Determining End Behavior

For polynomial functions, the end behavior is determined by the leading term. In this case, the leading term is x³.

• As x → ∞, f(x) → ∞ (because a large positive number cubed is also a large positive number).
• As x → -∞, f(x) → -∞ (because a large negative number cubed is also a large negative number).

Summary for Practice Problem 1

• Local Maximum: Approximately at (0.47, -1.65)
• Local Minimum: Approximately at (3.53, -9.65)
• End Behavior:
  • As x → ∞, f(x) → ∞
  • As x → -∞, f(x) → -∞

Practice Problem 2: Analyzing Extrema and End Behavior of a Rational Function

Let's analyze a rational function:

f(x) = (2x² - 8) / (x² - 1)

Finding Extrema

1. First Derivative: Find the first derivative using the quotient rule. The quotient rule states that if f(x) = u(x) / v(x), then f'(x) = (u'(x)v(x) - u(x)v'(x)) / (v(x))².

   Here, u(x) = 2x² - 8 and v(x) = x² - 1.

   • u'(x) = 4x
   • v'(x) = 2x

   f'(x) = ((4x)(x² - 1) - (2x² - 8)(2x)) / (x² - 1)²

   f'(x) = (4x³ - 4x - 4x³ + 16x) / (x² - 1)²

   f'(x) = 12x / (x² - 1)²

2. Critical Points: Set f'(x) = 0 and solve for x.

   12x / (x² - 1)² = 0

   This is only true when the numerator is zero, so:

   12x = 0

   x = 0

   Also, note that the function is undefined when the denominator of the original function is zero, which occurs at x = 1 and x = -1. These are not critical points but are important for understanding the function's behavior.

3. Second Derivative: Find the second derivative of f(x). This can be complex, but we can use the quotient rule again on f'(x).

   Let u(x) = 12x and v(x) = (x² - 1)².

   • u'(x) = 12
   • v'(x) = 2(x² - 1)(2x) = 4x(x² - 1)

   f''(x) = (12(x² - 1)² - 12x * 4x(x² - 1)) / (x² - 1)⁴

   f''(x) = (12(x² - 1)² - 48x²(x² - 1)) / (x² - 1)⁴

   f''(x) = (12(x² - 1) - 48x²) / (x² - 1)³

   f''(x) = (12x² - 12 - 48x²) / (x² - 1)³

   f''(x) = (-36x² - 12) / (x² - 1)³

4. Second Derivative Test: Evaluate f''(x) at the critical point x = 0.

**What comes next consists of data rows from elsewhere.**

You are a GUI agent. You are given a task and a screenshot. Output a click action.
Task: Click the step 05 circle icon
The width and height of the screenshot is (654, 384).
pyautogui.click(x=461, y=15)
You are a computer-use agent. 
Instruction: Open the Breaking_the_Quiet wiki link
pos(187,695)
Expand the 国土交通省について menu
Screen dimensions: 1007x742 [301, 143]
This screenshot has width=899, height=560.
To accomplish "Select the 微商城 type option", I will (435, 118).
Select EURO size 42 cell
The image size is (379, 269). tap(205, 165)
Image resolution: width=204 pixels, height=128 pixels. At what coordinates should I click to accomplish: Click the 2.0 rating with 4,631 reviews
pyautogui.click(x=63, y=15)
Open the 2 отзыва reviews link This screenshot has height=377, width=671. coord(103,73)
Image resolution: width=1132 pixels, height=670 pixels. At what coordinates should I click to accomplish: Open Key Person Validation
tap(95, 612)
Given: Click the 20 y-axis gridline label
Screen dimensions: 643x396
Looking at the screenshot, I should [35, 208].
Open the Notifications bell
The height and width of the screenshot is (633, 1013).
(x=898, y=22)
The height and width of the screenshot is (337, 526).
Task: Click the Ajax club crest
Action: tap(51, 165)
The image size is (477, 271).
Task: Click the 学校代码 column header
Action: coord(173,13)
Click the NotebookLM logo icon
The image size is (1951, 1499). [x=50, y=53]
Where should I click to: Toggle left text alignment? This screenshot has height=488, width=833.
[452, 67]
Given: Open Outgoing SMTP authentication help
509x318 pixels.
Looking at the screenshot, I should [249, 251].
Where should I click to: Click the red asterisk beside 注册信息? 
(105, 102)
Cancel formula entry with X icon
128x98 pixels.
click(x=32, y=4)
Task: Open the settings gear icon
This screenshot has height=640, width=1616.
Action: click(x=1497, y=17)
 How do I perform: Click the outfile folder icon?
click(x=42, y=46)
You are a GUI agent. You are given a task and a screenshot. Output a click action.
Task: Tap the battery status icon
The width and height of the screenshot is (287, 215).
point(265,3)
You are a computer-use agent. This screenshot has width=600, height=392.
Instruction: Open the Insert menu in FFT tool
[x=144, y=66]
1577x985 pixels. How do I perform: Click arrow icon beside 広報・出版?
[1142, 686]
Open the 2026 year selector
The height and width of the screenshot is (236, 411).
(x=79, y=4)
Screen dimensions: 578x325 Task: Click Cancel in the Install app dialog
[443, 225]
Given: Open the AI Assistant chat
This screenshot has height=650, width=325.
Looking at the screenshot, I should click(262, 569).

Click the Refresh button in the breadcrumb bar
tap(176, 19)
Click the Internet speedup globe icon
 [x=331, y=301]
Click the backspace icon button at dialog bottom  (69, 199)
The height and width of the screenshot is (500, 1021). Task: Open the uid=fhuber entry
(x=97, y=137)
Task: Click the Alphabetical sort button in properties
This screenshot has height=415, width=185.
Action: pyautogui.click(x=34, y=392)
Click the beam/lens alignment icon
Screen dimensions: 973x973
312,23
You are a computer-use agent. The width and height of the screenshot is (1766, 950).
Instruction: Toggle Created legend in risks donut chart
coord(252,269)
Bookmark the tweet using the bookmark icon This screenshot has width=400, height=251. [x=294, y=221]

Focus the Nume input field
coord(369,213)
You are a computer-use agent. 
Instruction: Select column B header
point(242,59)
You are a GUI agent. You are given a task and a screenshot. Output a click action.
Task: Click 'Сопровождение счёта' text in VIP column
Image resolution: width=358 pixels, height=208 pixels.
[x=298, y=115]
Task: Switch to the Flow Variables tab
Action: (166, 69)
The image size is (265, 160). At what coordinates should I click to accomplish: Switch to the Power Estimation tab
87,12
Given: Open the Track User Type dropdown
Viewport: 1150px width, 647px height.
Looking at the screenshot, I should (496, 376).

   f''(0) = (-36(0)² - 12) / (0² - 1)³

   f''(0) = -12 / (-1)

   f''(0) = 12

   Since f''(0) > 0, the point x = 0 is a local minimum.

5. Find the Value of the Function at Extrema: Substitute x = 0 into the original function.

   f(0) = (2(0)² - 8) / (0² - 1) = -8 / -1 = 8

   So, the local minimum is at (0, 8).

Determining End Behavior

For rational functions, end behavior is determined by comparing the degrees of the numerator and denominator.

• As x → ∞:

  Since the degrees of the numerator and denominator are the same (both are 2), the function approaches the ratio of the leading coefficients:

  f(x) → 2/1 = 2

  So, as x → ∞, f(x) → 2.

• As x → -∞:

  Similarly, as x → -∞, f(x) → 2.

Horizontal Asymptotes

The line y = 2 is a horizontal asymptote for the function.

Vertical Asymptotes

The function has vertical asymptotes at x = 1 and x = -1 because the denominator is zero at these points.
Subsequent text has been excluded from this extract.